From then on, awakened somehow by the words she had used, the sense of her return from far-off places, the climb up from young school to real school, the difference in her little girls’ dresses (one was now across the aisle from me), I could not wait for that book. Never had a Sears, Roebuck order been so fervently expected. I remember it still. It was a narrow, tall volume, bound in pink paper: One Hundred and One Best Poems. It may be (I don’t know) that she was never trained as a teacher. Laws about degrees in education came later. Mrs. Keenan would correct our arithmetic, give a passing hour to grammar and geography, but what she really liked was reading poetry. After lunch-hour recess was over, she saw us through some routine chore before she would open the pink book and read.

I guess the poems were way over our heads.
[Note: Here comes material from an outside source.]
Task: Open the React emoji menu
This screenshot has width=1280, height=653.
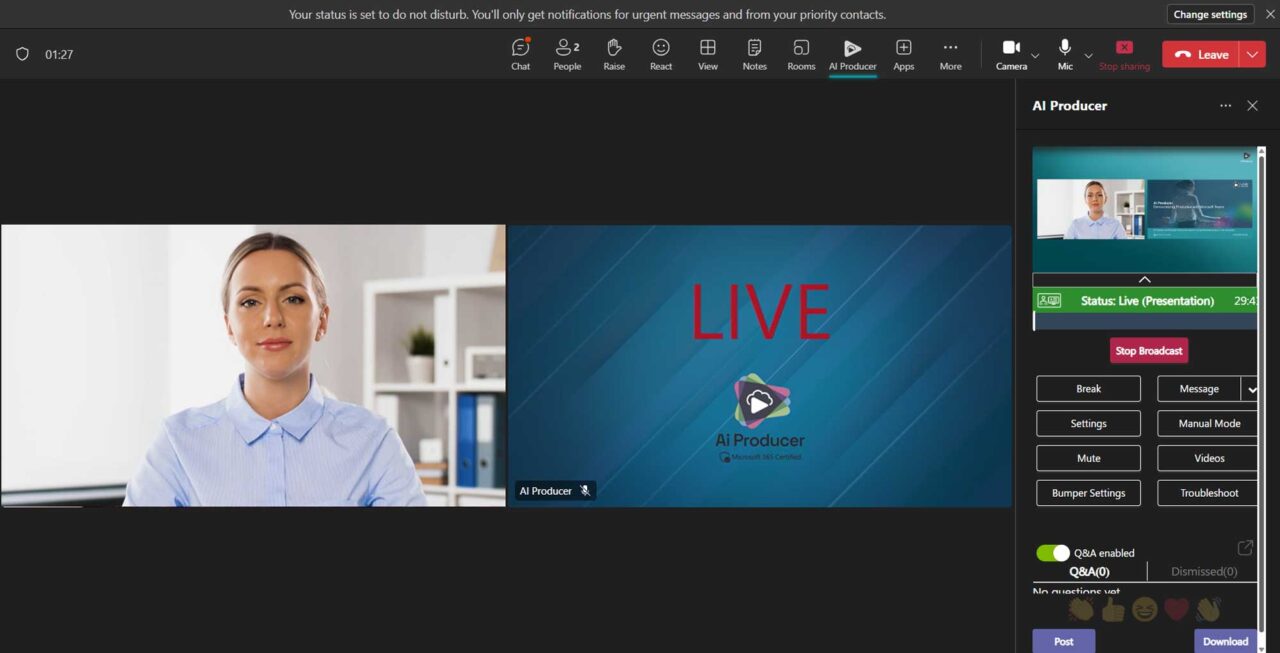Action: point(661,54)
There were Shelley’s “Ode to a Skylark,” and “Ode to the West Wind,” Kipling’s ''Recessional’’ and “Gunga Din,” “Abou Ben Adam” (I think she skipped that one), Browning’s “Incident at a French Camp,” and “How They Brought Good News from Aix to Ghent,” also MacCauley’s “Horatius at the Bridge,” even some Edgar Guest (skipped also).

One began “I saw the spires of Oxford! Against a cold grey sky.” This troubled me as I had been once or twice to Oxford, Miss., and knew there were not any spires there to speak of, certainly not cold gray ones. There were softer poems like “Annabel Lee,” and “‘To Helen” by Poe, and Sidney Lanier’s “Song of the Chattahoochie.”

She would explain things to us about these poems. Some odd phrases would have to be spelled out. “A kingdom by the sea” was not a real place, only where the poet imagined it, though he might have been, it was true, near the ocean. Then why couldn’t it be a kingdom? Maybe it was, darling. There was also “Thanatopsis” by William Cullen Bryant. I couldn’t make head or tail of it when I first read it, but I had a I cousin, older than I, who knew and quoted poetry, though he went to a larger school in another town. He would fill in if I started something. When I piped up that I’d read the one about “So live that when thy summons comes ... ,"he went right on with “to join that innumerable caravan that leads to that mysterious realm where each shall take his chamber .. . " I finally caught on. It was dying that was meant. “Approach thy grave,” etc. Until then, the sound of the words, the stately march of the rhythm were all I knew.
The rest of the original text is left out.